Often the people in the war-torn Afghanistan’s countryside burn animal dung and wood to heat their mud houses.
According to local media, at least 3,000 people poured on to the street on Jan.27 in the northern border province of Jowzjan, asking government for assistance as soon as possible.
Afghanistan’s Wolesi Jirga or Lower House of parliament, which is unsatisfied with the response of government to the snow and cold-affected people as well with price hike in the country, summoned the ministers for Public Health, Rural Development, Agriculture and Commerce.

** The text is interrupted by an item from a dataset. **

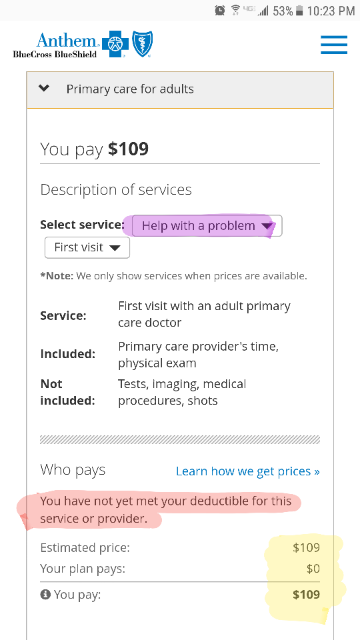Open Learn how we get prices link
Screen dimensions: 360x640
(248, 471)
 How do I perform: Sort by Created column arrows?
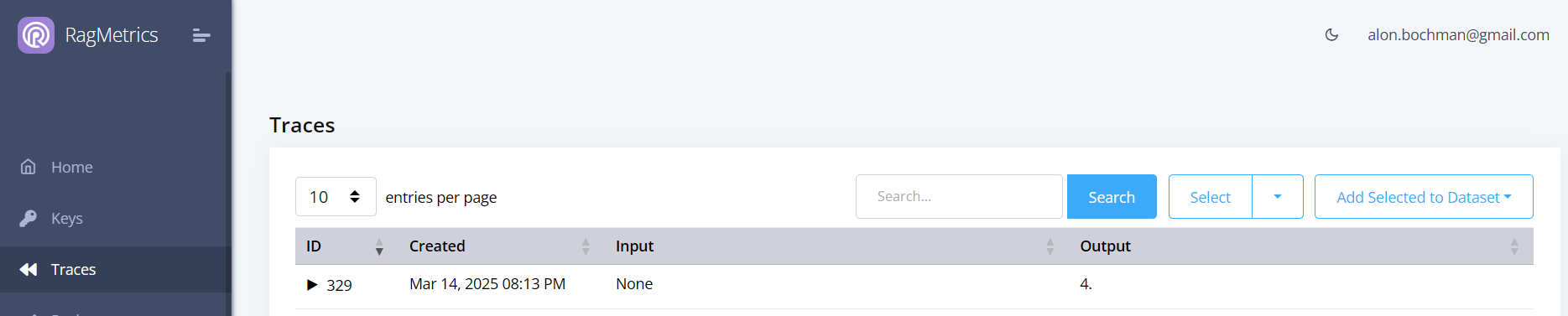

The war-wreckage Afghanistan is largely dependent on the international community’s assistance as almost all its national institutions including economic and transport networks had been destroyed or badly damaged over the past nearly three decades of war.
Government’s failure to adopt a pre-emptive strategy to deal with problems arising out of natural disasters has put the parliament in confrontation with the ministries and that was why it summoned the above ministers and sought explanation.
In response to criticism faced by the legislators, Minister for Public Health Syed Mohammad Amin Fatimi announced his resignation but the President Hamid Karzai, according to Public Health Ministry, did not accept Fatimi’s resignation.
To speed up efforts in dealing with the problems arising out of the continued freezing weather, Afghan government has constituted Emergency Committee consisted of some 10 ministries and independent bodies.
“We have enough reasons to call the ministries for explanations,” a parliamentarian Abdul Kabir Ranjbar said Monday.
If the explanation by the ministers, he added, came out to be unsatisfactory, the Lower House would decide on vote of no-confidence.
Moreover, Afghan Presidential spokesman Hamayon Hamidzada pointed out Tuesday that the government would spare no efforts to provide adequate assistance to the needy people affected by the continued snow and cold weather since last month in the country.